28.1 The ggplot philosophy

The basic idea of ggplot is that a plot is a series of layers that you put on top of each other. Imagine it like an empty canvas, and like a painter, you add layer upon layer until you have a complete graph. In particular, ggplot needs three layers to give us something functional. Below, we will show how this might look using the dataset gapminder again.

Layer 1 The first layer is the empty canvas. It looks like a blank slate where anything can be drawn, but it is confined to the data you want to use. In other words, in the first layer, you decide which data you want. You initiate this by calling ggplot() on the name of the dataset you are using.

library(ggplot2)

gapminder::gapminder %>%
  ggplot()

Layer 2 In the second layer, we need to tell ggplot which variables from the dataset we want to plot. We use the function aes() inside the ggplot() function to do this. Here, we tell ggplot to plot the variable “lifeExp”. Notice how the variable has become present on the X-axis of the plot.

gapminder::gapminder %>%
  ggplot(aes(lifeExp))

Layer 3 In the last layer, need to tell ggplot which type of plot we want. These are specified using the geom_ function. For example, if we want a histogram, we write geom_histogram. We’ll learn a few other plot types below.

gapminder::gapminder %>%
  ggplot(aes(lifeExp)) +
  geom_histogram()

Now we have a fully functional plot! This plot tells us the life expectancy for different countries over different years. More technically, it shows us how many times different values on the “lifeExp” variable occur in the dataset. The most common life expectancy for countries in the world between the years 1952 and 2007 appears to be about 70 years.

To recap, here are the three basic commands and functions for ggplot:

Layer Command Function
Layer 1 Initiate the plot, decide the data ggplot()
Layer 2 Add the variables aes()
Layer 3 Decide on the plot type geom()

28.1.1 Different plot types

In this section, I present the basic build for some different plot types, and then show some ways to modify the plots to make them look better.

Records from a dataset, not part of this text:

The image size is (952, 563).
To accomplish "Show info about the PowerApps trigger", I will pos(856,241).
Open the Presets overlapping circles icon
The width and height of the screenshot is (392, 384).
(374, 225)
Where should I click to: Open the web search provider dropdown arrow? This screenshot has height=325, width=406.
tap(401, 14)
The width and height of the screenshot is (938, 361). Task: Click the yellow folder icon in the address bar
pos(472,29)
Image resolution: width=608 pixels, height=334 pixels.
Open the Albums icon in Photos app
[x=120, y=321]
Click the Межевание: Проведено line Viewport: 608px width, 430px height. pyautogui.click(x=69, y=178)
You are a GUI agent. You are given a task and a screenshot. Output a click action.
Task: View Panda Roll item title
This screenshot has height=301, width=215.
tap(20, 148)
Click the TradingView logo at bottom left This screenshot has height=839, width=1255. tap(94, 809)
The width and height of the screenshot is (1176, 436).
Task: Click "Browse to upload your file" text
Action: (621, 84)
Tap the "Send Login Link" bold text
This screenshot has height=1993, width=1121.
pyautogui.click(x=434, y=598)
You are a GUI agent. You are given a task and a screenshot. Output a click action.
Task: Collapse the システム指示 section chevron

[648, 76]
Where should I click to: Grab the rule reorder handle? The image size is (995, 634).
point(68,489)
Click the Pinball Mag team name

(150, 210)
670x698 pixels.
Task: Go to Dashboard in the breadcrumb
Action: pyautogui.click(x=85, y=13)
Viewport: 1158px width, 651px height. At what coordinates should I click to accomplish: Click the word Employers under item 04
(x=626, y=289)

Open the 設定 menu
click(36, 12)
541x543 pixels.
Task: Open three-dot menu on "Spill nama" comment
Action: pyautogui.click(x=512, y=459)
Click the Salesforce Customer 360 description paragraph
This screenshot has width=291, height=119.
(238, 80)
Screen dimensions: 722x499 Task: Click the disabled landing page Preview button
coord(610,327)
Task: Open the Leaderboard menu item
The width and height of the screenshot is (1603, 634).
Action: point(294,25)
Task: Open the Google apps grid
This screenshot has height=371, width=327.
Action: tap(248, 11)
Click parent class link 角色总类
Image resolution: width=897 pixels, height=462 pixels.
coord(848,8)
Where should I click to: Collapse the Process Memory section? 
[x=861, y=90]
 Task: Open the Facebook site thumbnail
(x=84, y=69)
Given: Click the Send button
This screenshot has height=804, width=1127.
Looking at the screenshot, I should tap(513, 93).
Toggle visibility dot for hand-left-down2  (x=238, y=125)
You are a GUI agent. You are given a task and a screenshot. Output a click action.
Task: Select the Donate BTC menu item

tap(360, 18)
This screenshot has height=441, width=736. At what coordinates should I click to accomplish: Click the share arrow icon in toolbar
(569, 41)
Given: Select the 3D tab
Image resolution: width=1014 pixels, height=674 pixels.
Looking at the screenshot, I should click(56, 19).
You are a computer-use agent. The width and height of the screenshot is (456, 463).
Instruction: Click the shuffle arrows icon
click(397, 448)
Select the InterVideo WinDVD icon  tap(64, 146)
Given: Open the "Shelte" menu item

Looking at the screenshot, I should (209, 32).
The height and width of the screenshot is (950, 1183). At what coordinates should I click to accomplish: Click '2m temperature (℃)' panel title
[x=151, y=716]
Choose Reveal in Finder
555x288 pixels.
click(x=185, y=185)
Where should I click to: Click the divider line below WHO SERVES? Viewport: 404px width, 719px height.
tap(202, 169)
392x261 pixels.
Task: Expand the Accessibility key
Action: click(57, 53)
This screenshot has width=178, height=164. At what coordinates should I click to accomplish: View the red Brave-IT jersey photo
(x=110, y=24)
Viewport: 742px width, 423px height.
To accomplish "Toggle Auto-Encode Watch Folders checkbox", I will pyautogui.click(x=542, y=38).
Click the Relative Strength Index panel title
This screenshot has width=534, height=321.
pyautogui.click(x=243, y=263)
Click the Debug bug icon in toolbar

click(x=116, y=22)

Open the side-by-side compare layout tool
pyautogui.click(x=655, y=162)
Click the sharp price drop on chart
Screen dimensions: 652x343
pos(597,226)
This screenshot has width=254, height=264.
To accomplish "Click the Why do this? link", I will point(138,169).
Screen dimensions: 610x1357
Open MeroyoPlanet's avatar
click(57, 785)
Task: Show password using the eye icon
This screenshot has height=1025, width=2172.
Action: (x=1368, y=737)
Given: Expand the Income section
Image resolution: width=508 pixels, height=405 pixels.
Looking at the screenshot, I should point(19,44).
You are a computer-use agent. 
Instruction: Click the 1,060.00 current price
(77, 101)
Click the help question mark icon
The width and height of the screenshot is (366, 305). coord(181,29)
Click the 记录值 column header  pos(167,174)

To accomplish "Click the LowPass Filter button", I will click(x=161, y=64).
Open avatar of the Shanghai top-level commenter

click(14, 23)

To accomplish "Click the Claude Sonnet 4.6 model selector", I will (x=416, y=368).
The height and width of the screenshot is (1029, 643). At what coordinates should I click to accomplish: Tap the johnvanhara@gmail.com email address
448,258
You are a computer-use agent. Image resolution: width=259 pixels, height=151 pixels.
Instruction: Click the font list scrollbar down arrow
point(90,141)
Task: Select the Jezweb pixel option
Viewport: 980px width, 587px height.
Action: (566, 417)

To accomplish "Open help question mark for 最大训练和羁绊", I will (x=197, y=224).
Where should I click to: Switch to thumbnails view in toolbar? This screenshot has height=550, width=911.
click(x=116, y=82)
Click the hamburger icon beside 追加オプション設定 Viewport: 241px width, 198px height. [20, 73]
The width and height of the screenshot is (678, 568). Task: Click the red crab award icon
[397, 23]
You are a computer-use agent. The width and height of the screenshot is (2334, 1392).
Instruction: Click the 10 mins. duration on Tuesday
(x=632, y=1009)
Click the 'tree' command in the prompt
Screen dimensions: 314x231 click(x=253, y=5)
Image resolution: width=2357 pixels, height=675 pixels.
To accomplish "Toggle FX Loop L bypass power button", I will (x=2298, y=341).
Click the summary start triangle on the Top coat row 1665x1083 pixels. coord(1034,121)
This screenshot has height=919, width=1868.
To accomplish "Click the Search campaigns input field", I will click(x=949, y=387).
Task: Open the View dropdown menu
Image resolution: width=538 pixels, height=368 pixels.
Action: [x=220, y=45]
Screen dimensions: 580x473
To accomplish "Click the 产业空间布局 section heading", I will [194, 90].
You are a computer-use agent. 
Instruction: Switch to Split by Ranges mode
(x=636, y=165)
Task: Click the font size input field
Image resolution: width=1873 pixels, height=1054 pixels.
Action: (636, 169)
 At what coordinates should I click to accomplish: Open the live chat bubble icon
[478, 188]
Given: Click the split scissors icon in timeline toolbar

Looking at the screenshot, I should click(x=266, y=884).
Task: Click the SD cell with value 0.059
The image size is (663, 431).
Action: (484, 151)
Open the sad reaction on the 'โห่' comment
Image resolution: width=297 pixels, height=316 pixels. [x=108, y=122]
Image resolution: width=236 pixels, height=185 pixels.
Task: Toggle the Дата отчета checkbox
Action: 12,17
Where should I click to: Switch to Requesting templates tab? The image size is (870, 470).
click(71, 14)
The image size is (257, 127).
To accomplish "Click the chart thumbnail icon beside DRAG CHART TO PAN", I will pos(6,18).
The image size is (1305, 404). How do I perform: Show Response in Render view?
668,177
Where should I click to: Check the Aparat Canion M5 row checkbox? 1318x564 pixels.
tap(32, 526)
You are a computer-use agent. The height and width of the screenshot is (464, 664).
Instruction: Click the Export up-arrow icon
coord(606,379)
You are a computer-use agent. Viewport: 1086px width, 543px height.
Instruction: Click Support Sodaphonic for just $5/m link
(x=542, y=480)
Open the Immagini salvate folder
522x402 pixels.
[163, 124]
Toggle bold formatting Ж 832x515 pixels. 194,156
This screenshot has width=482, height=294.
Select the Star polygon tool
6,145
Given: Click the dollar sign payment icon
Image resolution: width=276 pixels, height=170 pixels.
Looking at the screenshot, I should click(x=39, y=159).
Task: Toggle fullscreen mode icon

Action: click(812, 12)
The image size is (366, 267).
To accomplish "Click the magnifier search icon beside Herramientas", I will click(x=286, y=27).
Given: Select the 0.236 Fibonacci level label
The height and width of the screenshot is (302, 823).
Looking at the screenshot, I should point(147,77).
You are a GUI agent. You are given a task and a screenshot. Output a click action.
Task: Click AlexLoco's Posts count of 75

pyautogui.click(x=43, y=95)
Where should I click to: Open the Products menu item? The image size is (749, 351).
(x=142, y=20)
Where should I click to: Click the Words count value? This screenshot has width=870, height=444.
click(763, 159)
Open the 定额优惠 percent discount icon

28.1.2 Some repetition: Getting data for plotting

Let’s look at other types of plot. And to do this, we’ll use data from Eurostat. As we learned yesterday, Eurostat has an API we can use to gather data. Using this API, we download two datasets on European countries over different industries and years; one dataset on greenhouse gas emissions and one dataset on money spent on research and development (R&D).

What is the relationship between R&D-spending and greenhouse gas emission for different countries, for different industries, and over time?

Below follows some repetition on the use of API, data processing and joining.

library(eurostat)

green <- get_eurostat("env_ac_ainah_r2", # The dataset "Air emissions accounts by NACE Rev. 2 activity"
                      filters = list(airpol = c("GHG", "CO2"), # Which air pollutant do we want? Picking the category "Greenhouse gases (GHG)" and "CO2"
                                     nace_r2 = c("A", "B", "C", "D_E", "F", "G", "H", "I", "J", "K", "L68", "M_N", "O_P", "Q", "R", "S-U", "TOTAL"), # Which industries do we want? Picking industries from category A to U.
                                     unit = "G_HAB", # Which measure do we want? Picking "Grams per capita (G_HAB)"
                                     time = c("2010", "2011", "2012", "2013", "2014", "2015", "2016", "2017", "2018", "2019", "2020"))) # Picking data for 10 years, 2010 to 2020.

green <- green %>% # Data is processed to merge.
  pivot_wider(names_from = "airpol", values_from = "values") %>% # Pivoting (spreading) the categories "GHG" and "CO2" on the "airpol" variable into two different columns
  select(-c(unit)) %>% # Removing the columns "unit" since we do not need it anymore, and they do not exist in the other dataset, so cannot be merged.
  mutate(time = str_extract(time, "[0-9]{4}"), # Taking out the part of the string that has four numbers in a row, i.e. the year.
         time = as.numeric(time)) # Converting the year to numeric, since processing is often quicker then.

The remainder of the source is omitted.